L’homâge que rend a Vos Vertus Le créateûre d’un projet qu’il met sous Votre protection ne sera point soüillé par l’adulation. C’est aux Etâts ûnis de L’Amérique, heüreux de Vous avoir Rémis le dépost de leur Liberté, a cette Nation Belliqueuse ou commence a Regner la tranquilité, la concorde, la doûce authorité des Loix a la plâce de L’esclavâge, et des troûbles de L’anarchie anglaise qui La tourmentoit, c’est a ce peuple trop souvent immôlé pour des intérets étrangers, et tout a coup éclairé sur Les siens, Réûni, Rendû a Luy-mesme, enfin délivré des entraves qui Réténoient captives sa force et sa Vertu, c’est a Luy, Monsieur, a Vous Loüér.

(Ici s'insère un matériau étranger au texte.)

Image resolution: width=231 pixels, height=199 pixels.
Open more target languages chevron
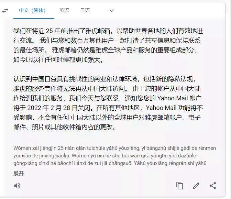coord(112,11)
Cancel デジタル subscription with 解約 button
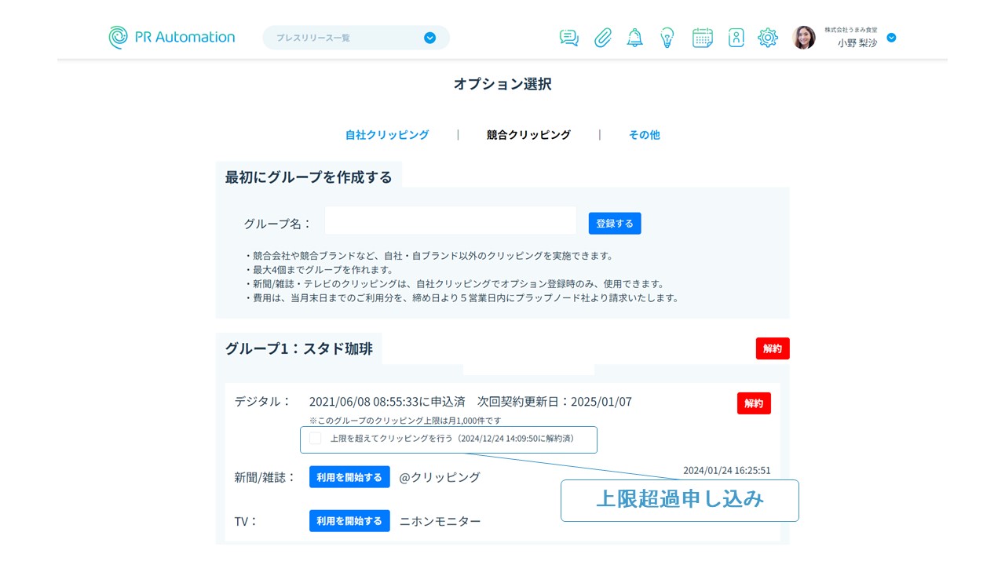This screenshot has height=565, width=1005. coord(753,403)
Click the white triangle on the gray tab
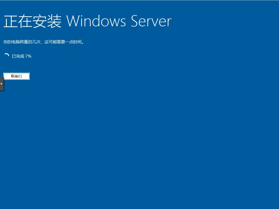 (x=1, y=84)
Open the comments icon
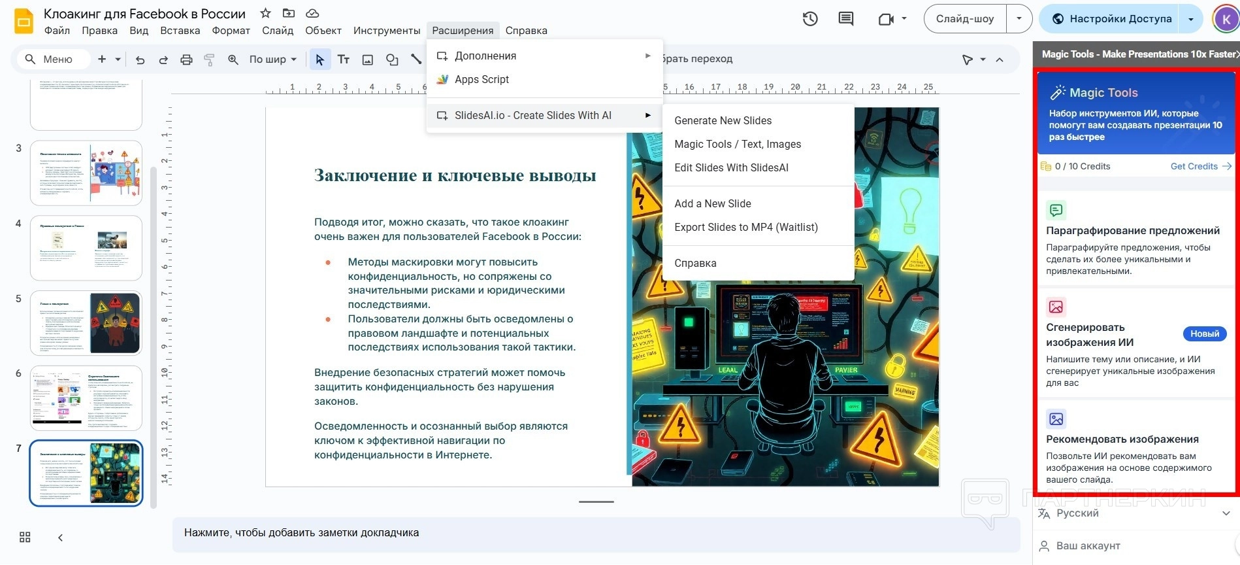This screenshot has height=565, width=1240. pyautogui.click(x=846, y=19)
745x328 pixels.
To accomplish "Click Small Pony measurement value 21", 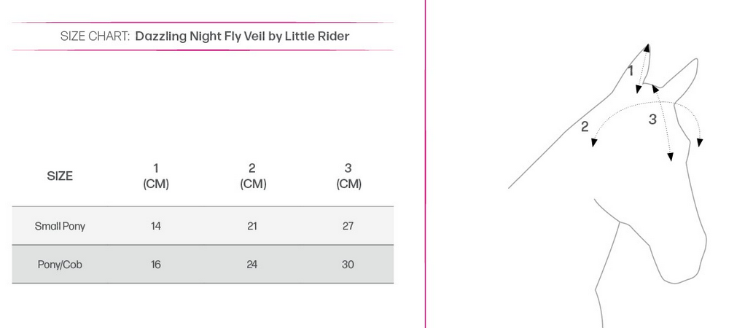I will [252, 226].
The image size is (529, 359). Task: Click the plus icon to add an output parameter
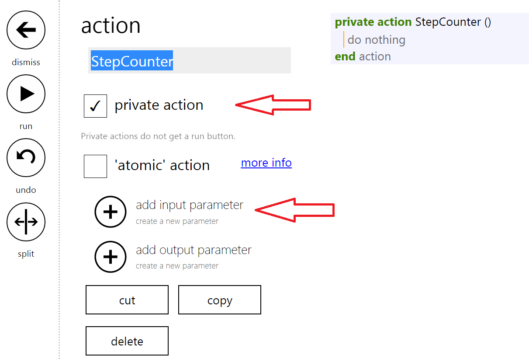(111, 257)
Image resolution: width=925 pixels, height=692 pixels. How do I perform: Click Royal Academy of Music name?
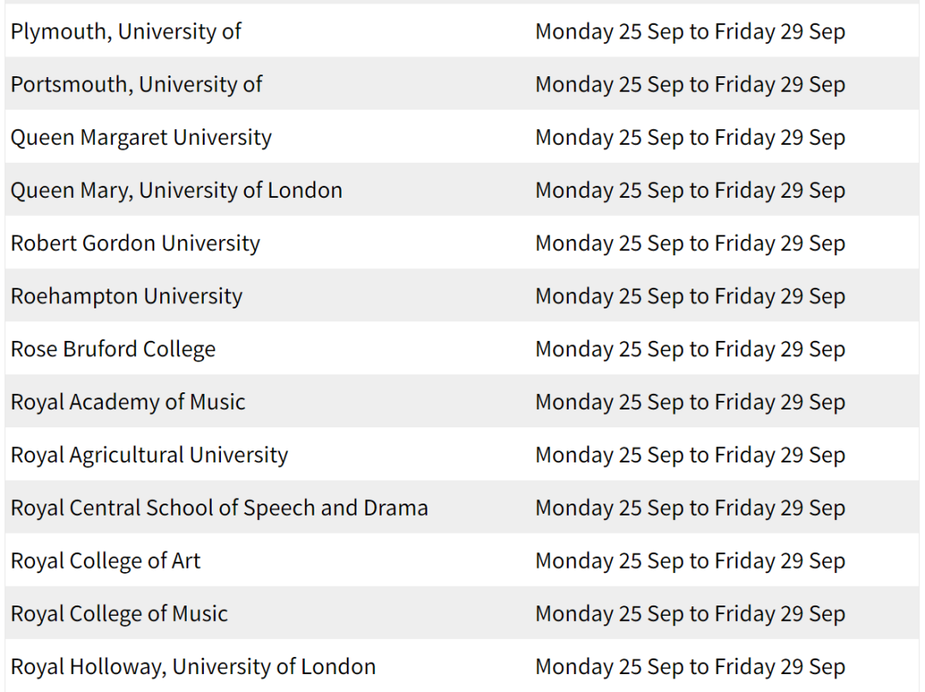128,403
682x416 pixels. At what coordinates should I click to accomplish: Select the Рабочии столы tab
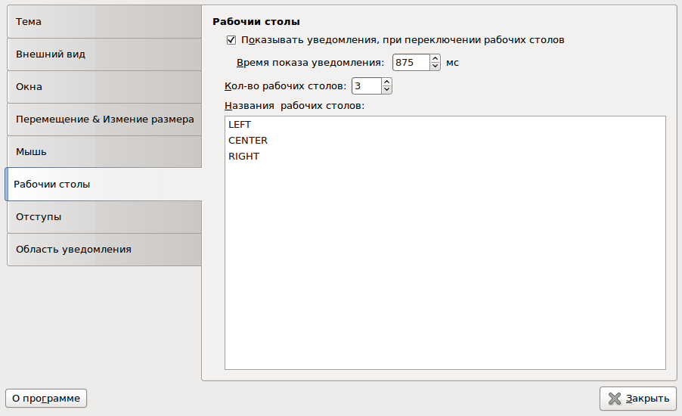click(x=103, y=185)
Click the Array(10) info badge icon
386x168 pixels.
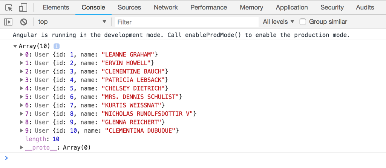(x=57, y=46)
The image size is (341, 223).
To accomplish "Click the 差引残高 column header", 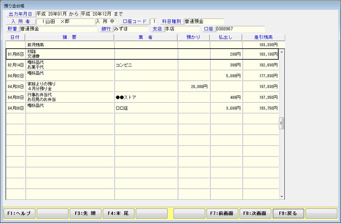I will [263, 37].
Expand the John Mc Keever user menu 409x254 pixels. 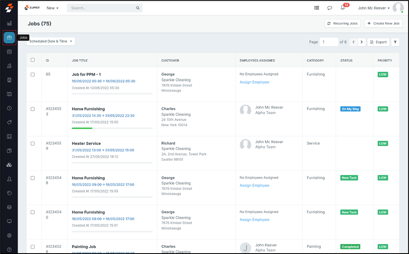pyautogui.click(x=373, y=8)
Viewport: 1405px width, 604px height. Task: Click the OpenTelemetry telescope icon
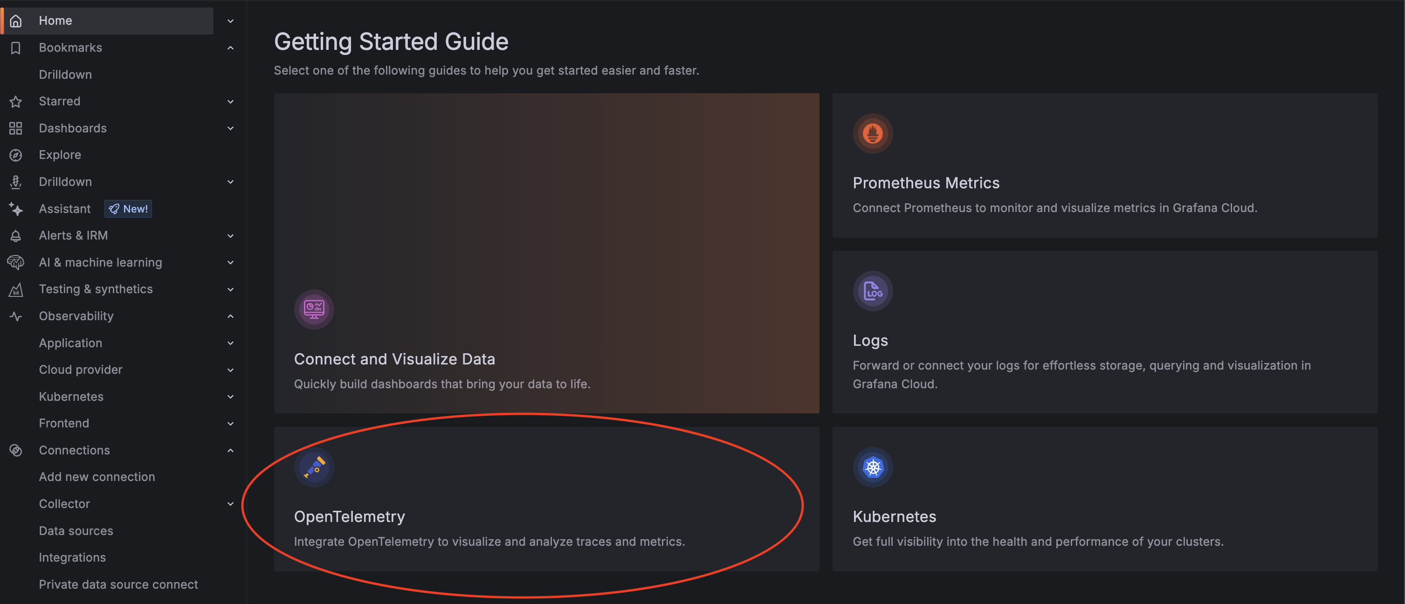pos(314,467)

L’Estime, et L’inclination qu’ont fait naitre dans mon coeur patriotique, la Bravoure, les Vertus, et la facile sociabilité de Votre Nation m’ont portés a désirer de la voir s’établir parmi nous. Est-il, en effet, deux nations dans l’univers qui puissent se flâter D’avoir des Rapports plus directs L’une avec L’autre? Ou trouvéra-t-on, Dans deux peuples différents, des coeurs plus Grands, et plus Magnânimes? Si Vous avez concû la mesme opinion de ma nation que celle que j’ay de La Vôtre, Vous étayerez de Vos Lûmiéres, et de Votre crédit un projet dont le Sûcces reûnira nos compatriotes. J’y passe. ~y2

Les places et les ports que L’Eqûité de Votre Droit protégé par L’Estre Supréme, et soûtenû par la Valeûre vient de Vous oûvrir peûvent estre considérables, et vous offrir des déboûchés sûrs pour le Commerce de votre nation. Mais qu’el avantâge précieux ne Vous procureroit pas une plâace françoise, en un mot, un de nos ports, si par hazard vous étiez forcé de céder soit a Des vents contraires, ou a vos ennemis? Je ne m’etendérai point a vous peindre combien un azîle inabordable par les fiers Anglois seroit essentiele, et a Votre Commerce, et a L’intimité qu’il étâbliroit entre Vous et nous. Je ne doute point Monsieur que Vous voyez d’un coup d’oeil de qu’elle Consequence seroit pour Votre nation une place francoise qui, tantost serviroit d’Entrépost a Votre Commerce, et tantost, seroit ûtile a la Consommation de plus Grands projets.. Je me bornerai donc a Vous faire connaitre L’unique, et seul port, suivant moy, et Beaucoup D’autres spécûlateûrs désintéressés, qui Vous conviendroit, c’est celuy De Concarneau en Basse Brétagne. Ce port, en effet, est dans la situation la plus heüreuse exactément entoûré D’îles dont les abords sont des plus faciles a ceux qui en seroient connûs, et des plus difficiles a ceux qui, sans Droit, chercheroient a y décendre, elles vous offriroient autant de rétraites particulières. La profondéüre immense de leurs entrées peut moüiller de très Gros Vaisséaux.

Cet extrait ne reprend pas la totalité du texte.